For those loyal patrons, there is a series of intensely personal fittings—Massaro comes to New York every two months to accommodate stateside appointments—and an obsessional attention to detail. We stop by the station of an artisan who is concentrating on the decoration of a pair of evening shoes that a client wants embroidered in a bouquet pattern to match a couture gown.
I ask her if a customer’s fanciful notions are sometimes a bit daunting—what if, say, a gentleman is dreaming of a portrait of a beloved house cat on a pair of brogues? She is unfazed. “The most fun is finding the solutions,” she insists.
My next visit is to Atelier Montex, a house that has been embellishing fabrics since 1939. If Massaro offers a seemingly inexhaustible panoply of leathers, here there is arguably an even vaster array of embroidery swatches. “We try to have an organization, but there are no real rules,” says art director Aska Yamashita.
And indeed, if there were rules, they would have to be bent or broken to include the Liberty of London fabric I spy stretched on a table, barely recognizable atop tweed and re-embroidered with wool, then further cheered up with a ribbon of chiffon. If the techniques are old-fashioned (one artisan is operating a Cornely machine that works via a foot pedal, reminiscent of a 19th-century sewing machine), the staff is exceedingly youthful.
Many are in their early twenties; one young woman has a butterfly stud in her nose, another sports large floral tattoos, and a third is wearing baby blue pearlized sneakers.

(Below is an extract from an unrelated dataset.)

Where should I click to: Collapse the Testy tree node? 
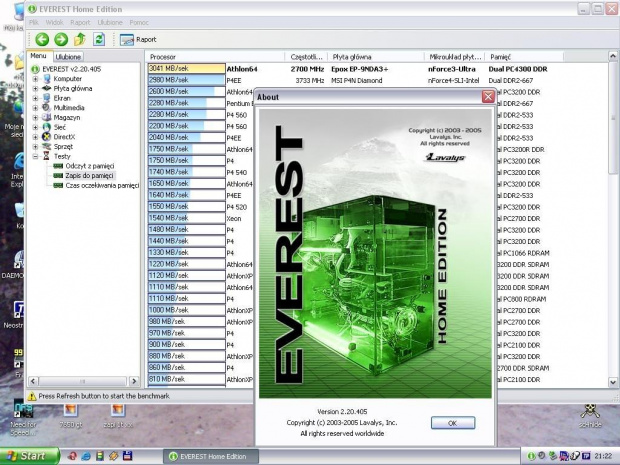[36, 156]
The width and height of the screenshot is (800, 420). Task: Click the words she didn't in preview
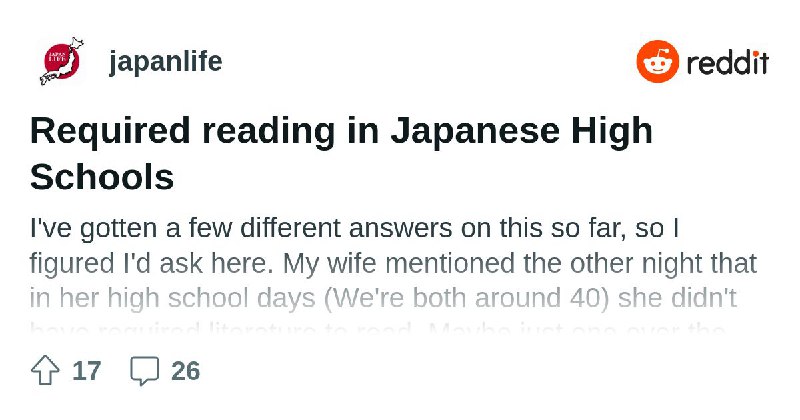pyautogui.click(x=677, y=299)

But at this moment, all of them are oblivious to contemporary concerns, plying ancient crafts with a skill that belies their ages.
Paillettes and pearls, bugle beads and sequins dance before my dazzled eyes. “We don’t see the finished creation until the catwalk,” Yamashita tells me, leaning over a work-inprogress, a wedding gown that will take more than 2,000 hours to create. “It’s crazy! Yes, this is a lot of work—but, after all, it’s high fashion.”